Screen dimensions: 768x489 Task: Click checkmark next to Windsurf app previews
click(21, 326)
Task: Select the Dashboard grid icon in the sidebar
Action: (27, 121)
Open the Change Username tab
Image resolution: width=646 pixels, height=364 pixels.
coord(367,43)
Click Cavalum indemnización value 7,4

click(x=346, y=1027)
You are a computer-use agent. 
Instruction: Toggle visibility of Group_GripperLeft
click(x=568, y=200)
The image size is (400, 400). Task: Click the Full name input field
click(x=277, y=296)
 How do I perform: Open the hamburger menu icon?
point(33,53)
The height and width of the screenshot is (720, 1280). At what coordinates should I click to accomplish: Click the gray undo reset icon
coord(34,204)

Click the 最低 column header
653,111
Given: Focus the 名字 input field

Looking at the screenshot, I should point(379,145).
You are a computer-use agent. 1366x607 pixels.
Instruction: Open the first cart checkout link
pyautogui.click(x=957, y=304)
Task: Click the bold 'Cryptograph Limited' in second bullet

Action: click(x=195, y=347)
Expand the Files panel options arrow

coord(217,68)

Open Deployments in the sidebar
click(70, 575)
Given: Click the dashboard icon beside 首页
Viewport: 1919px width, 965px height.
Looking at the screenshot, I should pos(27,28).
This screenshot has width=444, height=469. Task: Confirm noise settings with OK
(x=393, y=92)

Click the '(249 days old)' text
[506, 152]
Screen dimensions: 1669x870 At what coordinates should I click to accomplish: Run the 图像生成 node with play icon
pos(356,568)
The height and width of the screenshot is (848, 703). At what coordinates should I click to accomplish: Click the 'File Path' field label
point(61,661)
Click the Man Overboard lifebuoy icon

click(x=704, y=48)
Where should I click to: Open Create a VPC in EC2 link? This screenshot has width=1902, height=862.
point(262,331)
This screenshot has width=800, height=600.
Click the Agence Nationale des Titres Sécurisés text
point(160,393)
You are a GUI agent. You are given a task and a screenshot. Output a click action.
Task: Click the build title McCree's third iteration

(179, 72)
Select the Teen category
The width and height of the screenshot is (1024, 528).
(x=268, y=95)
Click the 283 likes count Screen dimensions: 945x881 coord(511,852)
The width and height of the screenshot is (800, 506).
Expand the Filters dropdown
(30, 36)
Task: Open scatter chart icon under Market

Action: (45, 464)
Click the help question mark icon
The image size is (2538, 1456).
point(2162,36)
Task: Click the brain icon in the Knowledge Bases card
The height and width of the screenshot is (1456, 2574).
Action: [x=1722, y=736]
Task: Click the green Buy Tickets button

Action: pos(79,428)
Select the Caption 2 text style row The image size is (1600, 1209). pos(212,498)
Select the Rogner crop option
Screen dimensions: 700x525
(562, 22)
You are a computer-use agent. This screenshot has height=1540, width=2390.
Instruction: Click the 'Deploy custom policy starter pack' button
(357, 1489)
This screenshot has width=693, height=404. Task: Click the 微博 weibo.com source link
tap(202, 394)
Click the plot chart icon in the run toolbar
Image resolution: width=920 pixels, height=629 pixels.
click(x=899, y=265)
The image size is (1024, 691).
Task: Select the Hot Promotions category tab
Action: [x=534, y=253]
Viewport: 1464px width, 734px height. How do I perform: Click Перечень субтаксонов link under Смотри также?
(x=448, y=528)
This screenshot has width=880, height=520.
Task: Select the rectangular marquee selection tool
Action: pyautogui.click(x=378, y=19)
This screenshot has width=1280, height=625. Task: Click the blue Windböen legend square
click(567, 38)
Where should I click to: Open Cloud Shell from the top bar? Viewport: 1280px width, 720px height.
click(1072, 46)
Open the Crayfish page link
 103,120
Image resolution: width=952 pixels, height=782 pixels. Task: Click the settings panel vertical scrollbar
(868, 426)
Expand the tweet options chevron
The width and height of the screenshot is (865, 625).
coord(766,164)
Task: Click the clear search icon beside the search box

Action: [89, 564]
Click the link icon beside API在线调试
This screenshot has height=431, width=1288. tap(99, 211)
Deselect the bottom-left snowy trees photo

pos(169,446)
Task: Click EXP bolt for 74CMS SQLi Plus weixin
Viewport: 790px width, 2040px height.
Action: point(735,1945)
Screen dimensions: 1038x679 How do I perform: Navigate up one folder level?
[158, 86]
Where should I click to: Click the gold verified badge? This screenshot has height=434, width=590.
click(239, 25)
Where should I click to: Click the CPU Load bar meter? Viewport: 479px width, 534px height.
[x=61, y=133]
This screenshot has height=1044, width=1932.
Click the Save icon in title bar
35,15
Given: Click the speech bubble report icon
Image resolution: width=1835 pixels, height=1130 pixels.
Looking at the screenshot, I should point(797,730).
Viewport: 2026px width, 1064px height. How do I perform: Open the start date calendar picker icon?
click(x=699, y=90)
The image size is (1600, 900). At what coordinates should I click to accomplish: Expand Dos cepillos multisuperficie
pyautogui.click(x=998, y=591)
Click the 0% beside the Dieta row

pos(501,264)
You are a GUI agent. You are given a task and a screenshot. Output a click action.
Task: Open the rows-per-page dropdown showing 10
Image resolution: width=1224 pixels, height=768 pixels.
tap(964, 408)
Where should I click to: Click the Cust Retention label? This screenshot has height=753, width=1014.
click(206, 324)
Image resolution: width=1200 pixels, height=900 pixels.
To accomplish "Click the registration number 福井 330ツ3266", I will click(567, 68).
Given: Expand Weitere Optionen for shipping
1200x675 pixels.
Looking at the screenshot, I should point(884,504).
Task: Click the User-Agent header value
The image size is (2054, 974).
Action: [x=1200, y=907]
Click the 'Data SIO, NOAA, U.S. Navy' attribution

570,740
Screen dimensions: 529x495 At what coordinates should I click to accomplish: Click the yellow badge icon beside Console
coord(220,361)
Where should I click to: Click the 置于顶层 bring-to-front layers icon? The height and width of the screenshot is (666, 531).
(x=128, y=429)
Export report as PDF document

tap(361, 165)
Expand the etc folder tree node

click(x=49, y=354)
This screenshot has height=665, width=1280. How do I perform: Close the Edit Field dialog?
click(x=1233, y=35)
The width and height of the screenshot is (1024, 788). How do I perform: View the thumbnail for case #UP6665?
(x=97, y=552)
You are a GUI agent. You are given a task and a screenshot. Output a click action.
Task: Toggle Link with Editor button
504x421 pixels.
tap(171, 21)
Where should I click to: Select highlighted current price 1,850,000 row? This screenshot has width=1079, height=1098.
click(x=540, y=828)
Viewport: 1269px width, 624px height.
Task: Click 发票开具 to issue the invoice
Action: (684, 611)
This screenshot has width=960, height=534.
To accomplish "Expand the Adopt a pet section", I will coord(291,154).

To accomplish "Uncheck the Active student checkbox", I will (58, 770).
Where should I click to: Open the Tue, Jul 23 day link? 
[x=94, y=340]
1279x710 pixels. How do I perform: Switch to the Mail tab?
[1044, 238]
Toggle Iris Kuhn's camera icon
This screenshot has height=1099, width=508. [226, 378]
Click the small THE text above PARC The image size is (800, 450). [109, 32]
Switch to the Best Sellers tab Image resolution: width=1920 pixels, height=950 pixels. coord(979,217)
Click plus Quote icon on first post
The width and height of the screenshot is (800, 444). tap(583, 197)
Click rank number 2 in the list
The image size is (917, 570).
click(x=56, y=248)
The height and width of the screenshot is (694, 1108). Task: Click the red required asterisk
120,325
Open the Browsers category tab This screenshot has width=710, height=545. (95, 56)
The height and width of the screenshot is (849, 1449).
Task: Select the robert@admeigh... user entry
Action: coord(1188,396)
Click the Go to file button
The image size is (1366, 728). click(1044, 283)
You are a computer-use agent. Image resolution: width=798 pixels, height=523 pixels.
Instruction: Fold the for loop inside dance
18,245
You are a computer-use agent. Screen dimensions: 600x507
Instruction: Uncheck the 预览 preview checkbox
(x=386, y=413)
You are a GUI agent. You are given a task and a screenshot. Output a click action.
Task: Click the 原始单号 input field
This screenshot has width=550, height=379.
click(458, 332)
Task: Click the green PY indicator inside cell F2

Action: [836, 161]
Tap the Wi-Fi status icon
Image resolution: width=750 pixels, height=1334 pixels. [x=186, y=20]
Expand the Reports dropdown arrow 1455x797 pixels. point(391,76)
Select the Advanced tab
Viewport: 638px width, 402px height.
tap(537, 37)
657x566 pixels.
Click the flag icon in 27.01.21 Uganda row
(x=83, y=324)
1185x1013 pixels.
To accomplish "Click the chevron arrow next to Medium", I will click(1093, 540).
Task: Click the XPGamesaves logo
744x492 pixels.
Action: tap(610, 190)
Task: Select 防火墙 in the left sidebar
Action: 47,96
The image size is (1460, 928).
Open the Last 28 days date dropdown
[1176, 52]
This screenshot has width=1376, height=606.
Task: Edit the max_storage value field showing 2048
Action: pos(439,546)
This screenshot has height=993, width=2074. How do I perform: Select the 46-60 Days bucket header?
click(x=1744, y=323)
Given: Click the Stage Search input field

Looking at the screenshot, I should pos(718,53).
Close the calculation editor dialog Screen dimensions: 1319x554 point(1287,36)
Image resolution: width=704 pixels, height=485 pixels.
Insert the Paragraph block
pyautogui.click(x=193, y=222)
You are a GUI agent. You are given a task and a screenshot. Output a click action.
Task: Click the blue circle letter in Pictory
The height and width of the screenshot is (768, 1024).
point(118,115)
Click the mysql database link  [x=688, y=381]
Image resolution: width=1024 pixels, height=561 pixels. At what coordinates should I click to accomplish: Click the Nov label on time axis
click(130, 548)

========

> THE PROBLEM: Write out exactly the lines from the start of the material through the line with "You are a computer-use agent. 1366x607". No other output is expected.

> OUTPUT BELOW:
Screen dimensions: 768x489 Task: Click checkmark next to Windsurf app previews
click(21, 326)
Task: Select the Dashboard grid icon in the sidebar
Action: (27, 121)
Open the Change Username tab
Image resolution: width=646 pixels, height=364 pixels.
coord(367,43)
Click Cavalum indemnización value 7,4

click(x=346, y=1027)
You are a computer-use agent. 
Instruction: Toggle visibility of Group_GripperLeft
click(x=568, y=200)
The image size is (400, 400). Task: Click the Full name input field
click(x=277, y=296)
 How do I perform: Open the hamburger menu icon?
point(33,53)
The height and width of the screenshot is (720, 1280). At what coordinates should I click to accomplish: Click the gray undo reset icon
coord(34,204)

Click the 最低 column header
653,111
Given: Focus the 名字 input field

Looking at the screenshot, I should point(379,145).
You are a computer-use agent. 1366x607 pixels.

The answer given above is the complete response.